Monday, July 2, 2012

Thoughts on music


When I was in Vancouver, living in its notorious East Side, I spent a lot of time hanging out with an aspiring musician.  He said he was going to teach me to play base and wanted me to manage his band.  He even restrung his guitar left-handed for me.  At the time I didn't take this too seriously as I'd hardly picked up an instrument and didn't think I had any talent to speak of.  A couple of years later my sister and her husband gave me a guitar for my birthday and I've been playing ever since.

One of the things I remember about my time with Adam was a silly argument we got into.  I was willing to go along with his plans as long as he was willing to go along with mine--being at loose ends with no prior commitments, I wanted to go travelling.


"We can take it to the road," I would tell him.  "Bring guitars and advertise our open air concerts on the internet."

"Will we bring amps?" he would ask.  "We've gotta have amps..."

I thought this was silly.  Like Tony Hawks fridge, I figured it would be difficult to hitch with a pair of 25-pound amplifiers.

"C'mon," I would reply, "Musicians have been playing instruments for thousands of years and they didn't need amps..."

Later on I realized there was more to this argument than meets the eye.  What is it that makes good music?  A fundamental idea in classical music theory is that of consonant versus dissonant intervals.  That is, to produce a pleasant-sounding chord, the ratio between the fundamental frequencies of the notes must be simple, rational-fraction intervals, say 3:2.

To understand what I mean by this, we must go back to our basic physics: the mechanics of standing wave.  If we have a vibrating string (such as on a guitar) that is fixed at both ends, the fundamental frequency will be a wave twice the length of the string.  Of course the string won't just vibrate at this frequency, there will also be standing waves with wavelengths the length of the string, 2/3 the length of the string, 1/2 the length of the string and so on.  Thus all the frequencies (or harmonics) can be predicted to first order by a simple arithmetic sequence.

If two strings are vibrating at a rational-fraction interval, say 3:2, then every second harmonic of the first string will constructively interfere with every third harmonic of the second string.  To demonstrate this effect, try taking a guitar and fretting the low 'E'  string (topmost, thickest string) on the fifth fret.  It is now at the simplest rational fraction interval with the 'A' string (the one below it), 1:1.  If you pluck one of the two strings, the other will start to vibrate in sympathy, assuming your guitar is well tuned.

The question this leads me to, is simply, is good music simply louder than bad music?  This makes a certain brutal and obvious sense: louder music will shout down quieter music.  Hence Adam's desire for amplification.

Ever since the sixties, rock'n rollers have been on a quest for ever more volume.  This has led to some interesting developments.  First, when you try to amplify a standard guitar, you frequently get feedback, that squealing noise often heard from microphone PA systems, as the sound from the amplifiers gets picked up again by the guitar and re-amplified.  This led to the development of solid-body electric guitars which don't suffer from this problem as much.  Also, when you try to drive an amplifier too hard, it goes outside of its linear range, resulting in a distortion of the signal as the wave-forms get clipped.  Rock'n rollers decided that they liked this sound, resulting in the development of devices, such as this effects pedal, to produce the effect artificially at much lower volumes.

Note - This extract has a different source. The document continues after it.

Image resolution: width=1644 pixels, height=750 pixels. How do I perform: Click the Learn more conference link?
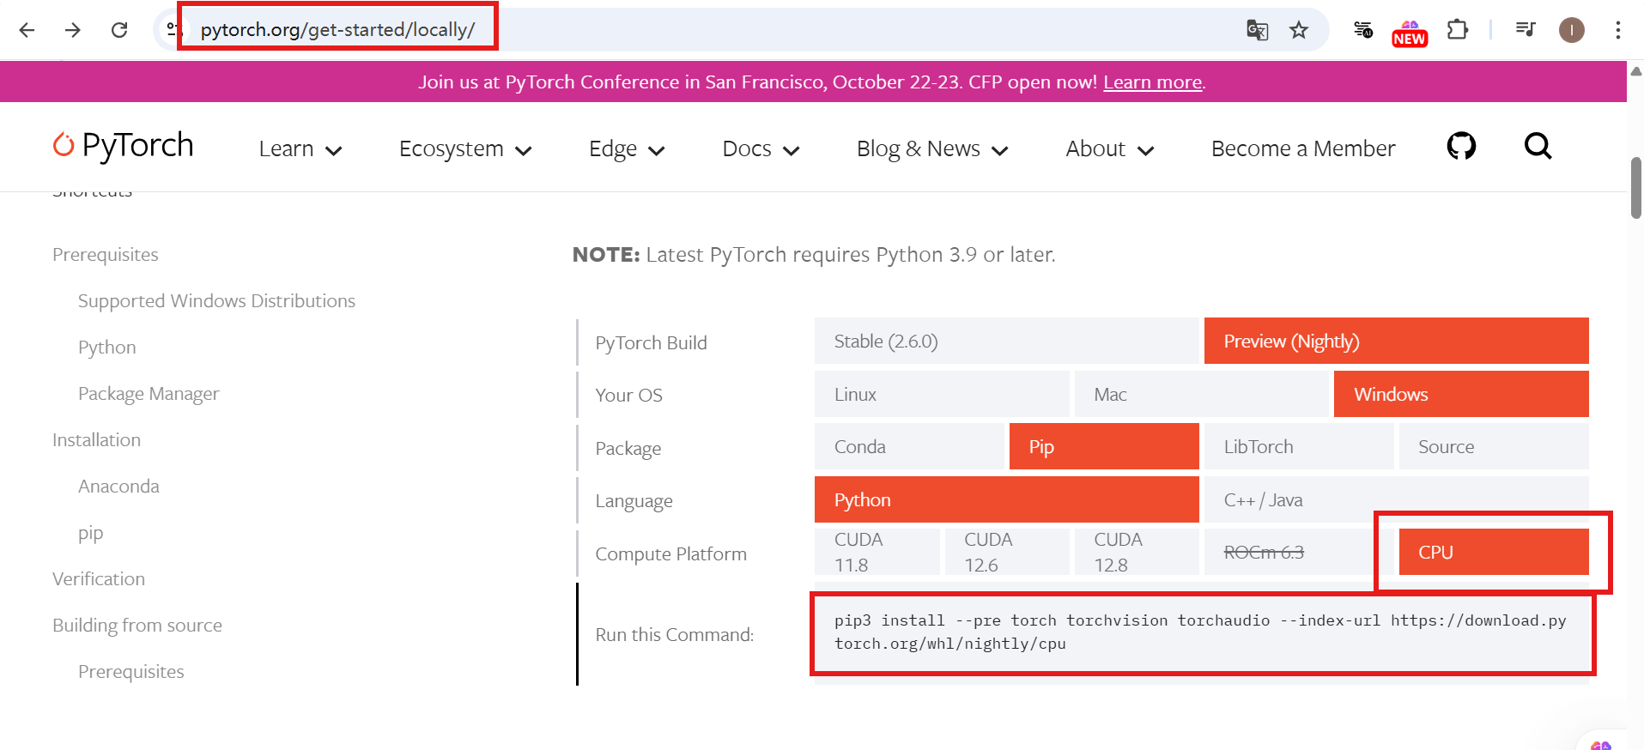[x=1152, y=82]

With the development of equally-tempered tunings, much of the preceding discusion about consonance and dissonance is fairly moot.  In the past, it was common to use a just tuning, that is, every note in a scale is a rational fraction interval from every other note, with consonant intervals being simple fractions while dissonant intervals are more complex fractions.  Older music is based on a 7-note scale which defines the key of the piece--music is still written in this way.  When we switch keys, a consonance in one key may become a dissonance in another.  This led to the development of equal-temperament.  That is, we take the number of notes in the scale and divide the octave into that number of equal intervals.  Modern Western music uses a chromatic, or twelve-note scale, meaning that the next-higher note is the twelfth root of two times the frequency of the previous one.  If we now go back to our basic maths, the twelfth root of two is not a rational fraction.  The older, diatonic, or seven-note scale, is now picked out from the chromatic scale.  All keys sound the same, just sharpened or flattened by a certain interval.

A fretted, stringed instrument such as a guitar is almost by necessity tuned in equal temperament.  Most pianos are tuned somewhere between a just and equal temperament.  The implication being, except for perfect octave intervals and their multiples, no two notes are ever perfectly consonant as they only ever approximate a rational fraction interval.  

All chords on a guitar are somewhat dissonant.  Hence modern musicians' reliance on electronic amplifiers and the feedback they produce for generating volume.  Heavy metal musicians in particular are fond of what was traditionally considered the most dissonant interval: the tri-tone or one-half octave.